In the book, Kreeft explains how our civilization has rejected the idea of virtue and why we desparately need to recover this moral vision in order to know true blessedness inwardly and good relationships outwardly. As Thomas Merton wrote, "We are not peace with others because we are not peace with ourselves, and we are not peace with ourselves because we are not peace with God."
Kreeft argues that we need a clear roadmap concerning right and wrong--and that roadmap is clearly discovered in God's Word. "The most striking feature of God's roadmap is the stark fact of the Two Roads. There is the road that leads to Life, and there is the road that leads to Death. There is Good, and there is Evil. There is Right and there is Wrong" (11). We must regain the wisdom of those who have gone before us in order to meet the challenges of the present and the future. C. S. Lewis concisely presents the modern problem: "For the wise men of old, the cardinal problem of human life was how to conform the soul to objective reality, and the solution was wisdom, self-discipline, and virtue. For the modern, the cardinal problem is how to conform reality to the wishes of man, and the solution is a technique." Kreeft argues that we must return to a historic understanding of virtue and vice in order to confront the moral turmoil that surrounds us. "In an age of relativism, orthodoxy is the only possible rebellion left" (189).

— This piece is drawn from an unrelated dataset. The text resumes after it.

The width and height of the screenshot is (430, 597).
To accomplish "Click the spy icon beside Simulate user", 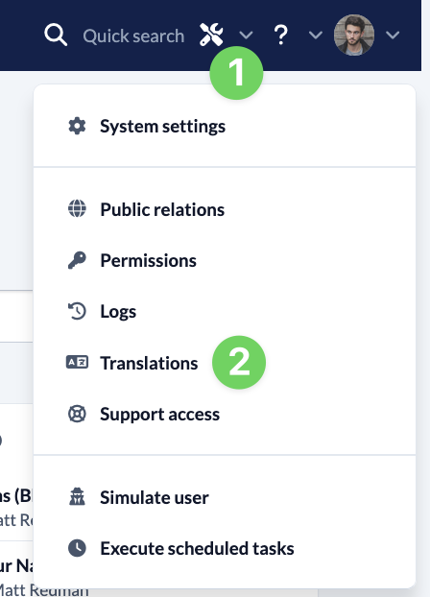I will pos(77,496).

With this historical backdrop in place, Kreeft introduces his readers to the four cardinal virtues of justice, wisdom, courage, and moderation. "Cardinal" comes from the Latin word for "hinge". All other virtues "hinge" on these four. He then considers the three theological virtues--faith, hope, and love. Finally, he considers the seven deadly sins and contrasts them with the Beautitudes.
In short, this book is well worth its weight in gold. It is a fine introduction to a subject that needs to be recovered in our society and--even more importantly--in our churches. We are to make every effort to add virtue to our faith (2 Peter 1:5). This book will go a long way in helping us do this.